The federal government won’t actually shut down but will lack some spending authority on Sept. 30. Many programs continue, such as military, Department of Homeland Security, and nearly all entitlement payments, such as SNAP benefits and Medicare.

But other programs move into a limited role, and some programs that the public is used to having access to may be temporarily unavailable. Federal workers who are furloughed during a funding pause get all their pay once they are invited to return to work.

Peltola’s vote on this matter is not actually essential, since she is in the Democrat minority in the House.

Certain members of the Republican caucus believe they need to focus leadership’s attention on what is happening not just now, but 10 years from now. The Congressional Budget Office says the nation will be $50 trillion in debt by the end of the decade. The current national debt exceeds $33.1 trillion.
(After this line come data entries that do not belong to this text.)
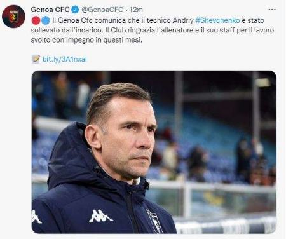The height and width of the screenshot is (239, 286).
Task: Enlarge the attached coach photo
Action: point(154,152)
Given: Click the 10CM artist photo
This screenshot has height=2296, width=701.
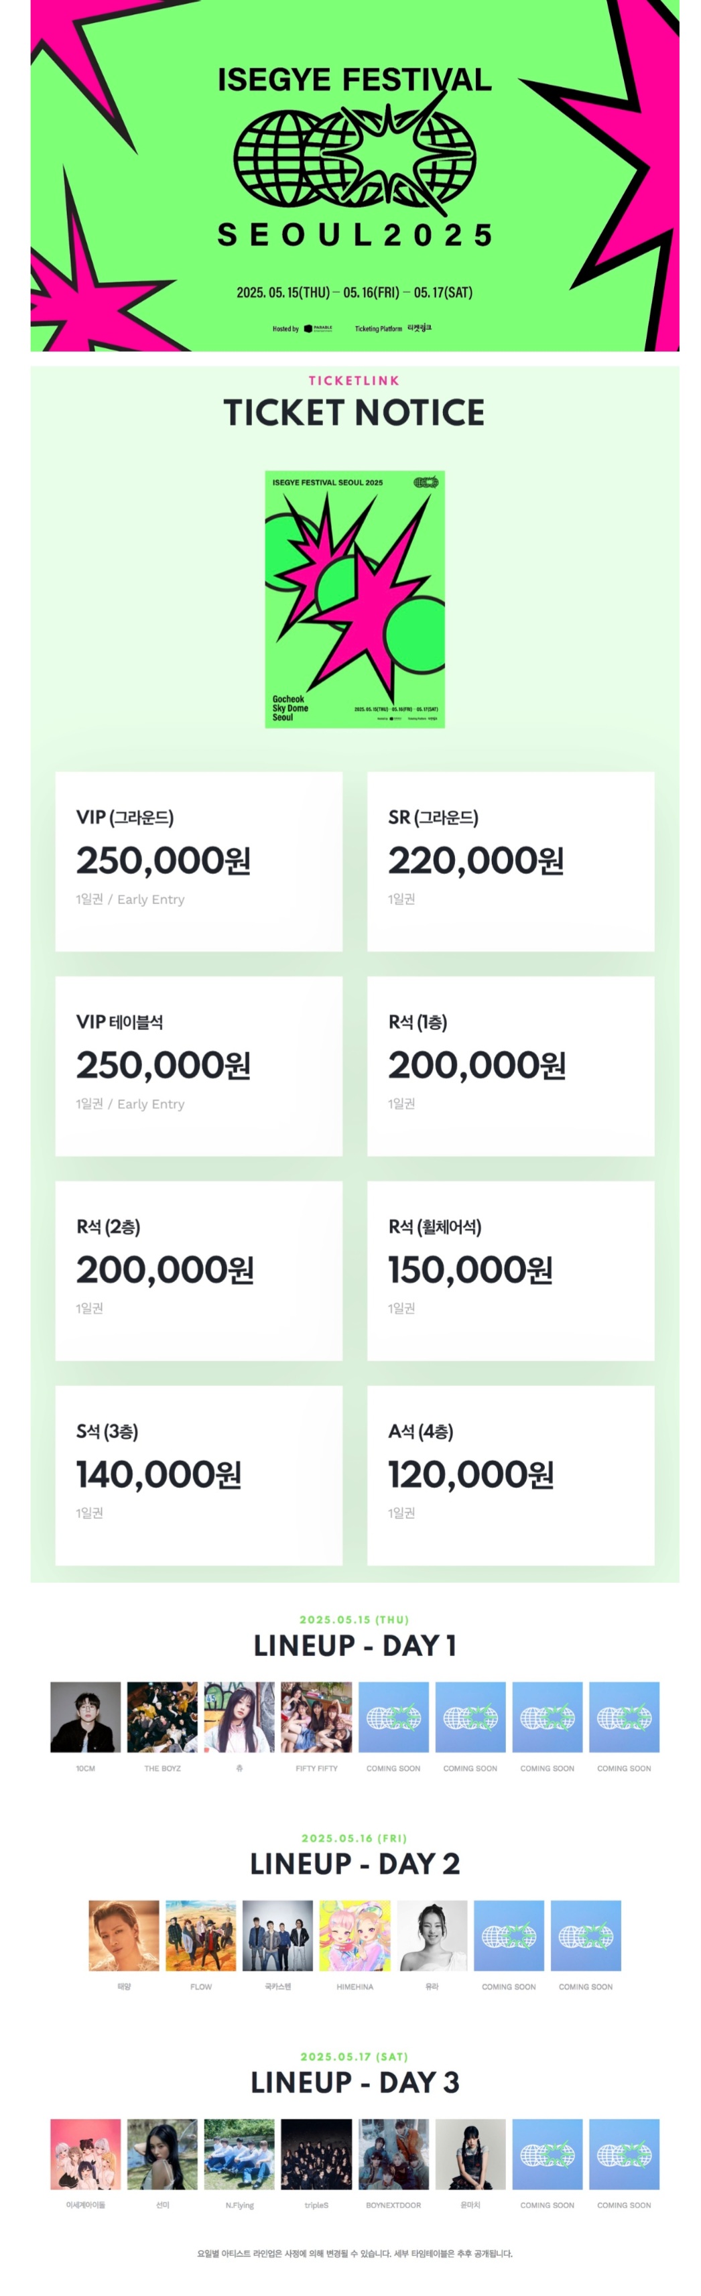Looking at the screenshot, I should 86,1717.
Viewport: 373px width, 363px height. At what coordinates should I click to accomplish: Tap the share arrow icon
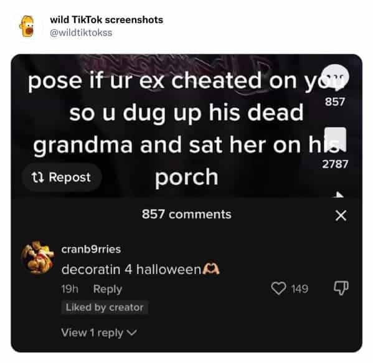[x=339, y=195]
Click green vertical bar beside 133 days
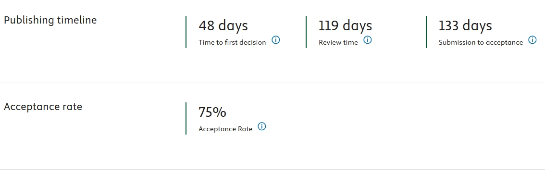The image size is (545, 173). pos(426,32)
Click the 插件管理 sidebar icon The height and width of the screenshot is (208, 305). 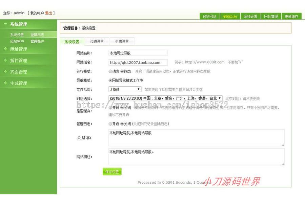pos(5,60)
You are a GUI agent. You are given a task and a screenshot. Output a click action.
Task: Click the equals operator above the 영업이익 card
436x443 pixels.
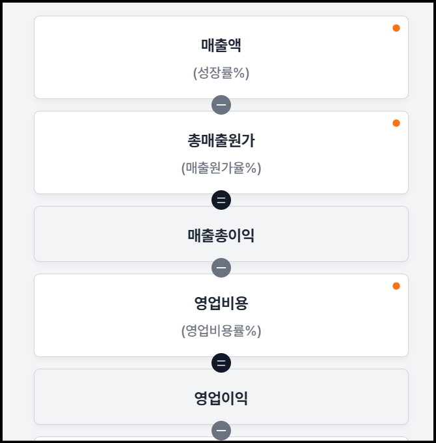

That’s $14.3 billion per day being added to U.S. debt in just one week, and with another $3 billion per day of interest expense, it’s over $17 billion per day of added debt.

These Republicans have pushed the issue to try to curb excessive government borrowing.

Peltola also announced that a $50 million grant was awarded by the Department of Energy to replace a coal plant in Healy with wind energy and pumped thermal energy storage, which Peltola says will lead to a more reliable Railbelt electric power grid “and showing that Alaska is a natural proving ground for clean energy technology.”